Mark Dodd | May 13, 2008
AUSTRALIAN Federal Police numbers will be boosted by an extra 500 officers over the next five years, with international operations emerging as a major budget priority for the Rudd Government.
Eight additional AFP officers will soon be sent to Afghanistan to help in a reinvigorated NATO-led coalition effort to contain a booming opium economy. They will be joining four colleagues already deployed under a $47million program over two years to strengthen efforts to bring stability and a measure of law and order to the country.
"The AFP has been providing expertise in counter-narcotics and police capacity development in Afghanistan since October last year," Home Affairs Minister Bob Debus said yesterday. "The additional members will provide high-level advice to the National Police of Afghanistan and act in advisory roles with the counter-narcotics police of Afghanistan.

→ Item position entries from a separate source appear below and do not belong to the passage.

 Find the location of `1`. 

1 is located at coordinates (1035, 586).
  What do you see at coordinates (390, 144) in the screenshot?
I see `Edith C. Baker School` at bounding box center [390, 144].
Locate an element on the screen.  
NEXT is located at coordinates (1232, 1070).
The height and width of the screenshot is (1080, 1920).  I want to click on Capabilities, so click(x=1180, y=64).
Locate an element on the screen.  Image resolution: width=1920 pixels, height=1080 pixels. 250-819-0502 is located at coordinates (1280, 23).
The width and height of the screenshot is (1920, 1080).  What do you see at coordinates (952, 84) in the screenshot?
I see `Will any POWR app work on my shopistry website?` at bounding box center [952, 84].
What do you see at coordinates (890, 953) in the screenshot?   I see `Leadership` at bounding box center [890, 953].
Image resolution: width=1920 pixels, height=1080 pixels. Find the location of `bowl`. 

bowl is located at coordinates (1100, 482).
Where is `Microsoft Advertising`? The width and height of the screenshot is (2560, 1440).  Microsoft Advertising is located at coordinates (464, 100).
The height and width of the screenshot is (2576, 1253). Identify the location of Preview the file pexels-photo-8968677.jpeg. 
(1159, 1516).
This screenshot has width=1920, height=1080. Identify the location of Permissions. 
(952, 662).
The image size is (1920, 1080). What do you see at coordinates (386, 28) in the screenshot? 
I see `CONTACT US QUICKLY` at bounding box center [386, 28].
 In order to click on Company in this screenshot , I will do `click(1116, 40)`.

More than 90 per cent of the world's opium is cultivated in Afghanistan and, according to the UN, poppy production continues to increase."
The extra 500 AFP officers fulfil a key Labor election promise to increase the agency's capacity to help tackle transnational crime and terrorism -- a package of measures costed at $192million. It follows a $20million package over four years designed to address AFP recruitment and retention announced earlier by the federal Government. It is expected the additional police resources will be phased in over five years, adding a mix of base-level recruits and experienced specialists.
The AFP receives $53.7million over two years to help develop East Timor's national police force, which is riven by ethnic divisions and is struggling with the legacy of a botched UN training regime involving a host of countries with a range of different standards and culture. Eighty AFP specialist trainers will be deployed in East Timor under a program that aims to help train an estimated 2000 local police to be located outside the capital Dili.
"Australia was quick to respond to security issues in East Timor following the attempted assassinations of the President of East Timor, Jose Ramos Horta, and Prime Minister Gusmao, including the deployment of AFP personnel," Mr Debus said. "The AFP continues to play a vital role in the UN mission in East Timor and this will provide a further opportunity for the AFP to contribute to the development of policing in East Timor."
The Australian Government's support for policing in the Pacific region was also boosted by the announcement yesterday of an $80million program. With Australia's main 550-strong combat force pulling out of Iraq, the focus is now on efforts to help strengthen that country's police force. The 2008-09 budget includes a $13.7million plan to help train 30 Iraqi police officers each year in Sydney over the next three years and a further 51 to undertake specialist forensic training.
"The program will give Iraqi police access to the specialist expertise of the AFP's forensic scientists and will focuson building a crime scene analysis system for the Iraqi Police Service," Mr Debus said.